Let's see how well our model performs!

We're loading the trained model and using it to compute similarity scores for sample sentences. This helps us gauge how effective our model is at comparing text.

In [14]:
model = load_model(best_model_path)

In [15]:
def compute_similarity(s1 , s2):
    
    test_sentence_pairs = [(s1,s2)]
    test_data_x1, test_data_x2, leaks_test = create_test_data(tokenizer,test_sentence_pairs,  siamese_config['MAX_SEQUENCE_LENGTH'])
    preds = list(model.predict([test_data_x1, test_data_x2, leaks_test], verbose=1).ravel())
    results = [(x, y, z) for (x, y), z in zip(test_sentence_pairs, preds)]
    results.sort(key=itemgetter(2), reverse=True)
    
    return results[0][-1]

In [16]:
sim_score1 = compute_similarity("I had a bad day", "I had so much fun")
sim_score2 = compute_similarity("I had a bad day", "Everything was terrible today")
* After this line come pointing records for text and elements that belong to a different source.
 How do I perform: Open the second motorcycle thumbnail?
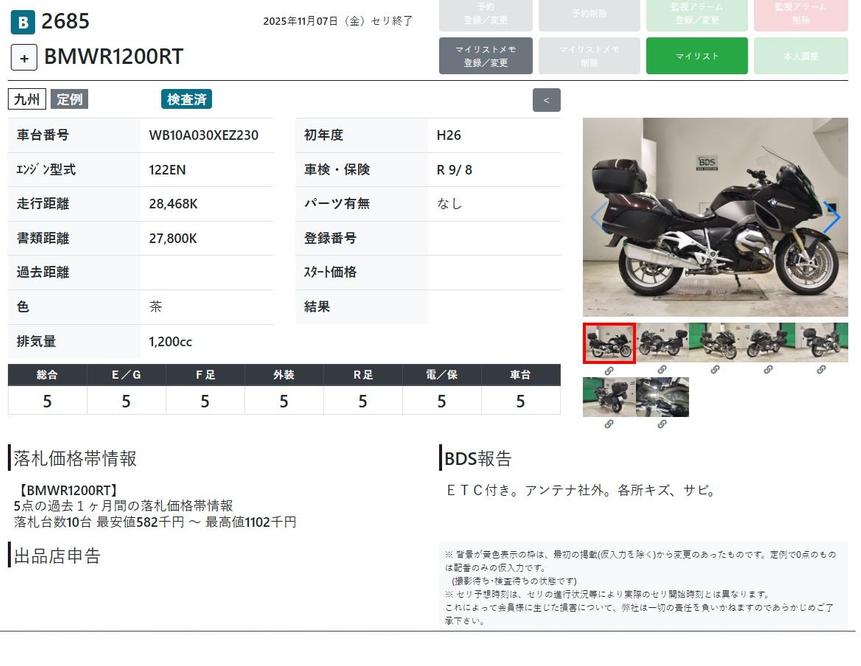662,342
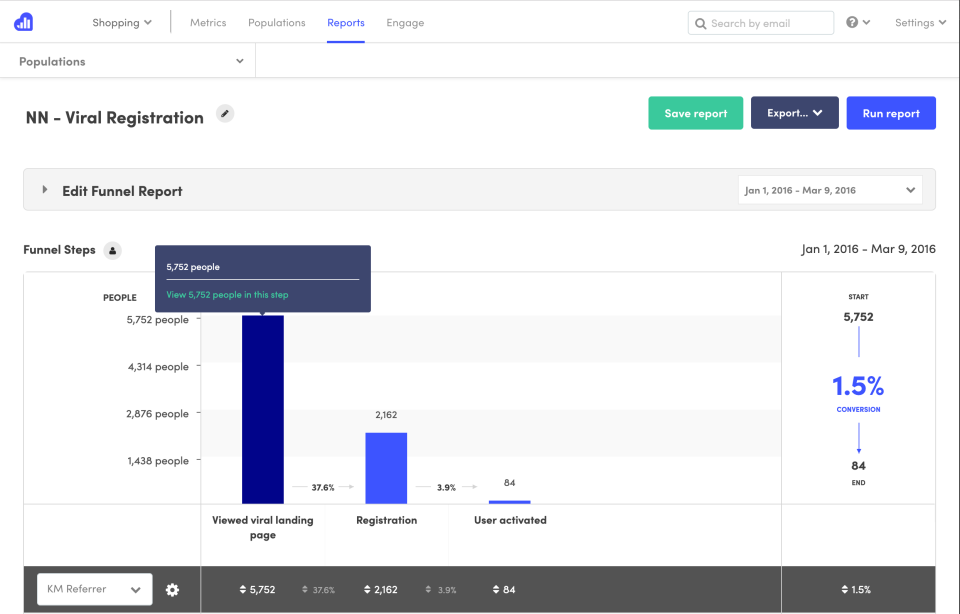Click the sort arrows beside 37.6%
Screen dimensions: 960x614
tap(303, 589)
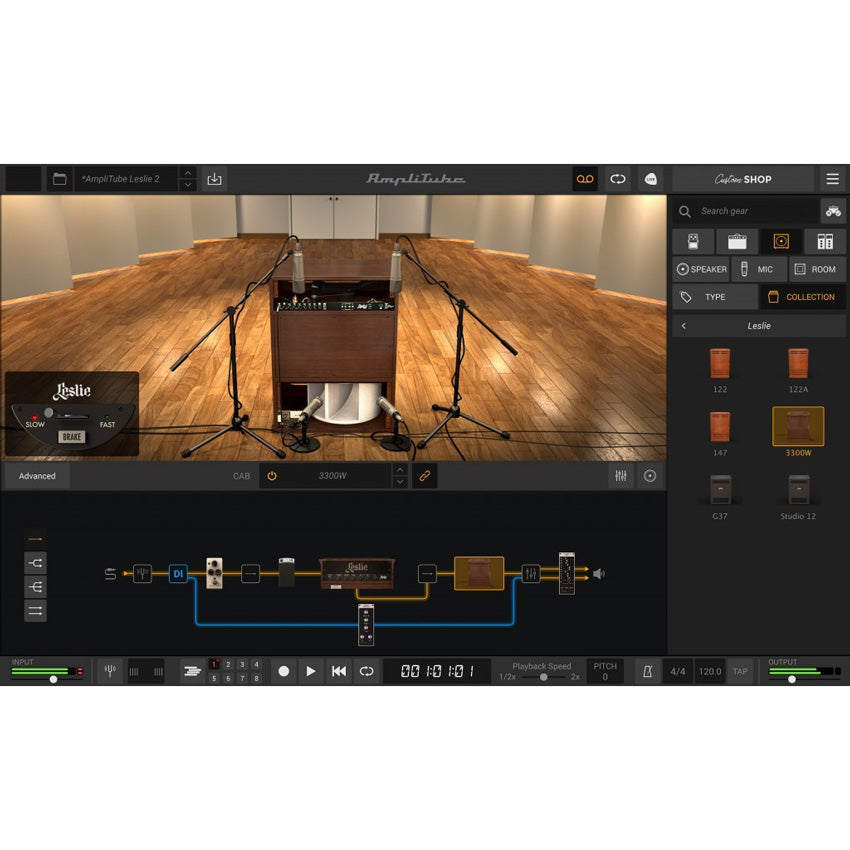Toggle the cab link chain button
This screenshot has height=850, width=850.
click(425, 476)
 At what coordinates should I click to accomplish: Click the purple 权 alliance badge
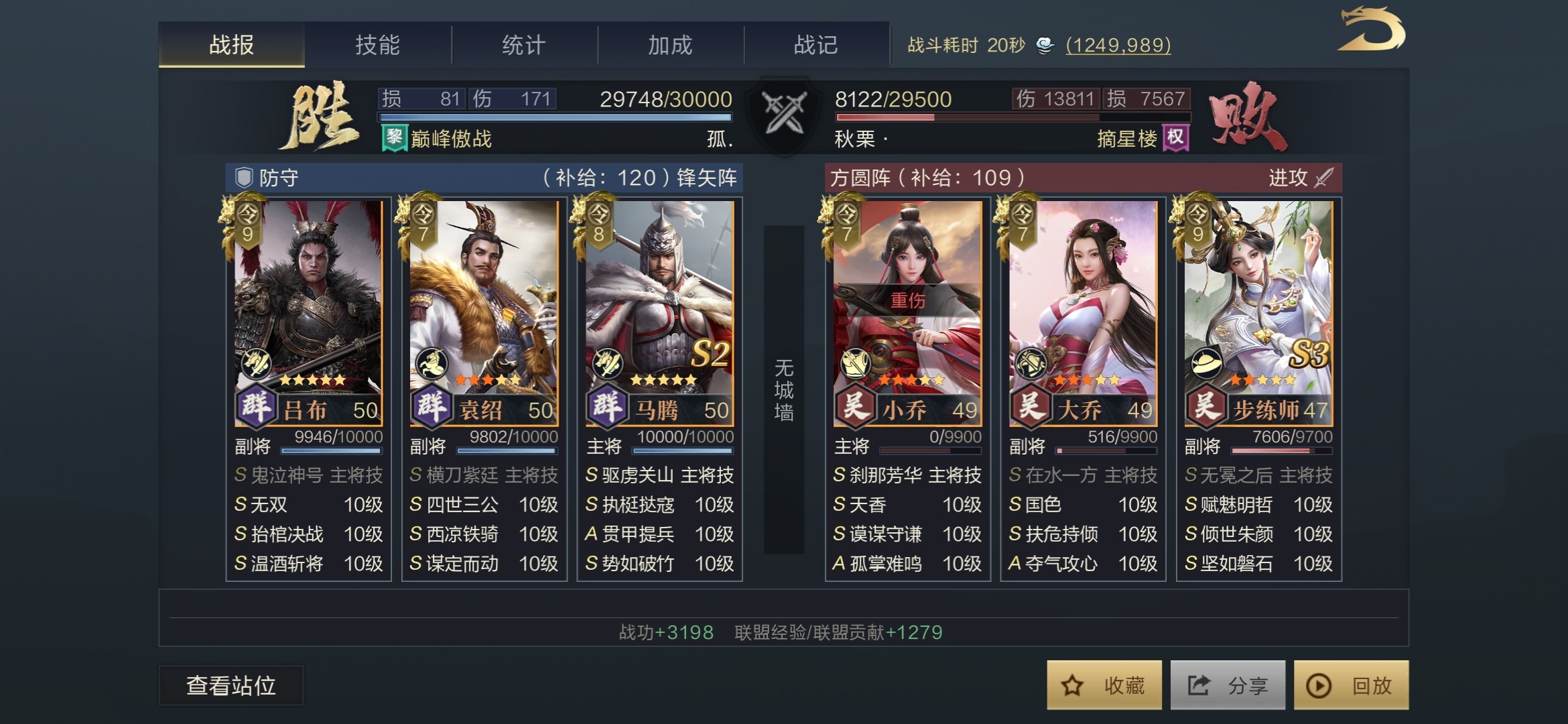(x=1175, y=138)
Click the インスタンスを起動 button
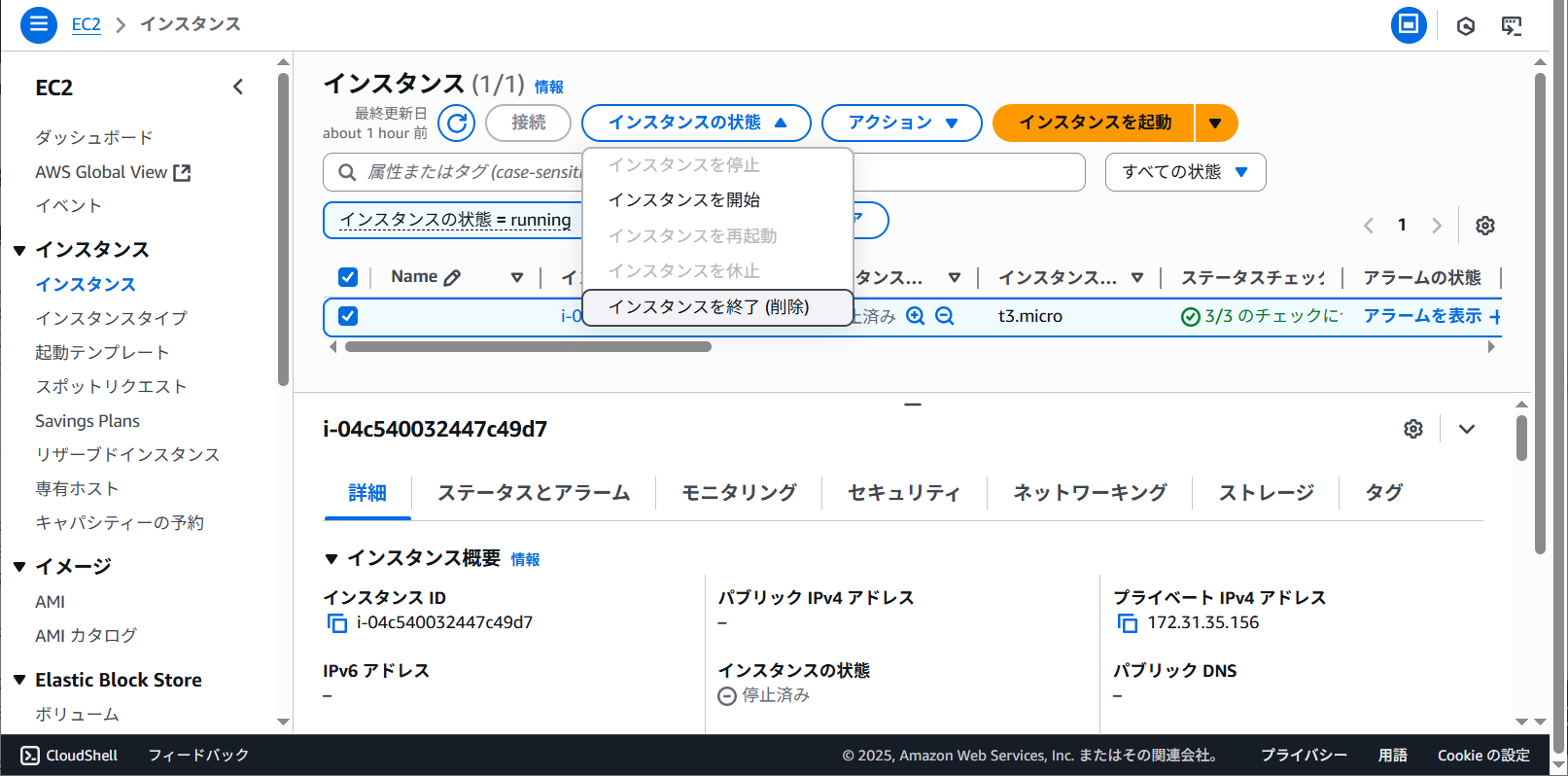The height and width of the screenshot is (776, 1568). pos(1095,123)
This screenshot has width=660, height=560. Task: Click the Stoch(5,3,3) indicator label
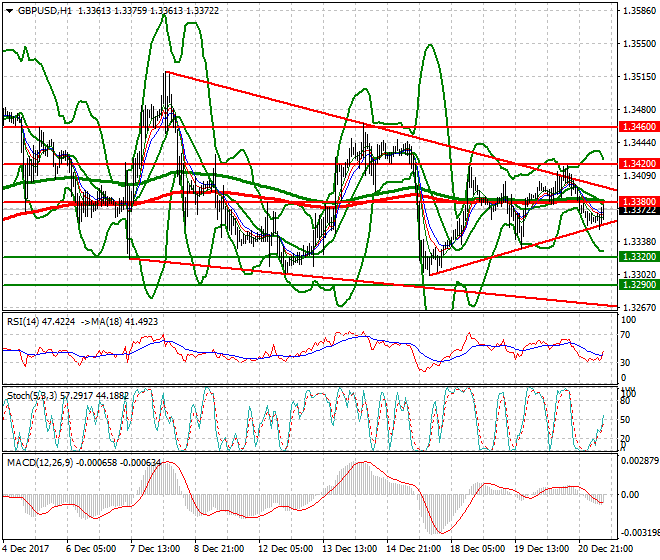coord(30,396)
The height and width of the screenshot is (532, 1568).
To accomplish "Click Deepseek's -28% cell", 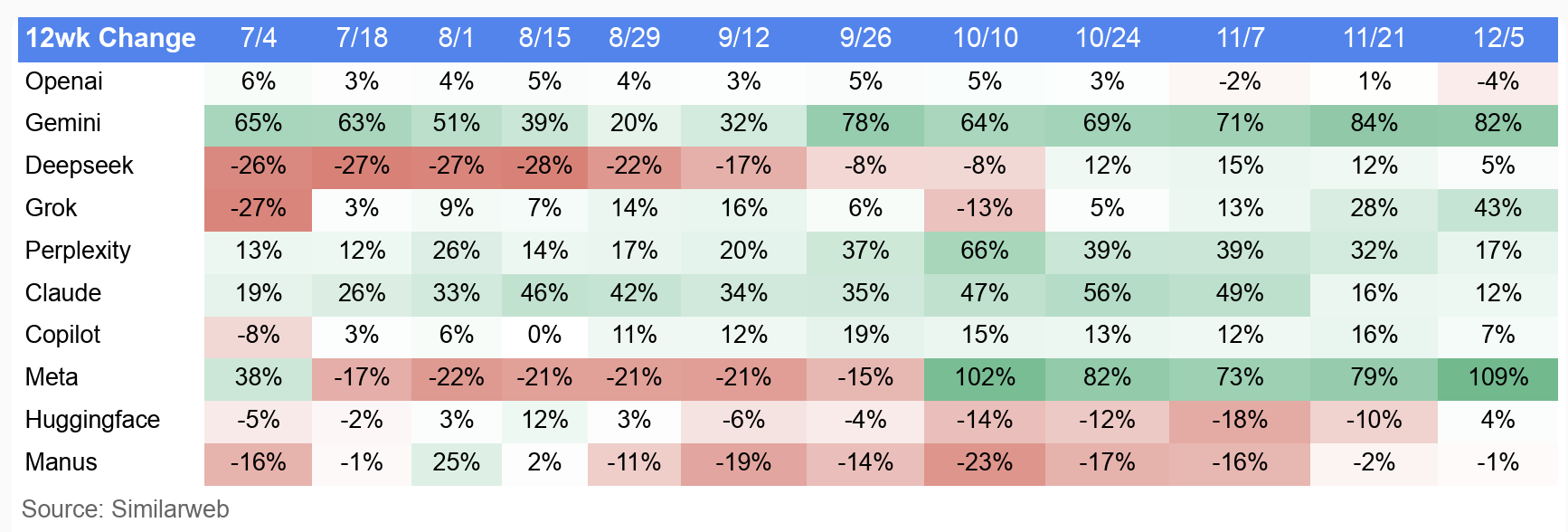I will 544,166.
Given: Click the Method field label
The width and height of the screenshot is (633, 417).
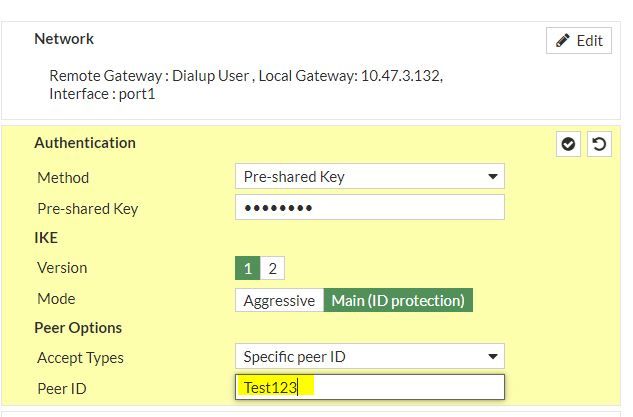Looking at the screenshot, I should 63,178.

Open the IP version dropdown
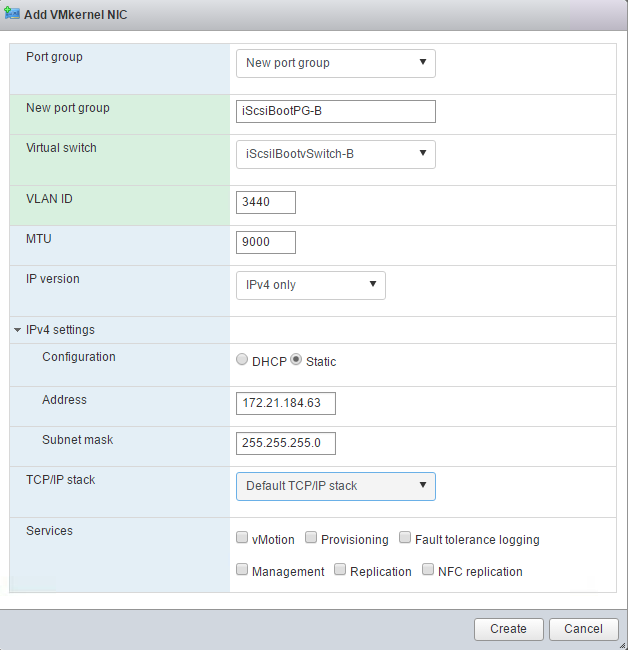point(311,285)
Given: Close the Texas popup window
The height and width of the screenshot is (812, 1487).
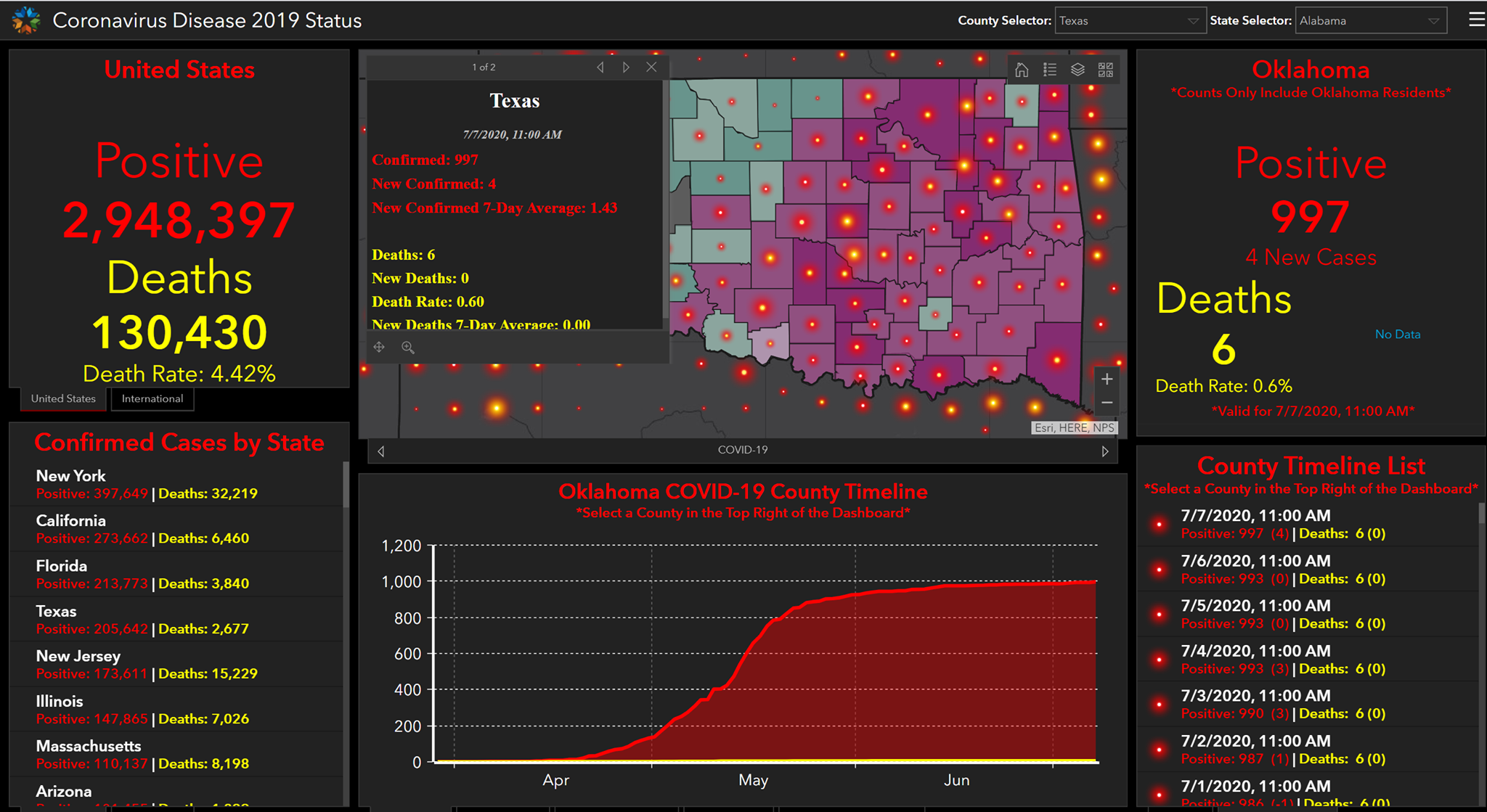Looking at the screenshot, I should tap(651, 67).
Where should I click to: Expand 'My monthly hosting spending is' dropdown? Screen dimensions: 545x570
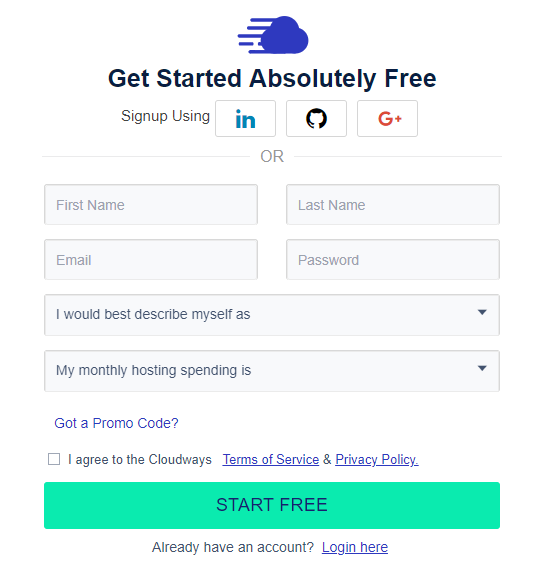(272, 371)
print("Similarity score 1:" , sim_score1)
print("Similarity score 2:" , sim_score2)

Similarity score 1: 0.51299554
Similarity score 2: 0.54465586


In [17]:
sim_score2 > sim_score1

True

### 5. Conclusion <a id="conclusion"></a>

And that's a wrap!

We've explored the world of text similarity using Siamese BiLSTM. Our method, `compute_similarity(s1, s2)`, does a great job at telling us how similar two sentences are.

By testing our model with different text samples, we've shown that it's both simple to understand and effective at its job.

In a nutshell, we've successfully tackled the task of comparing text similarity using easy-to-follow techniques and language.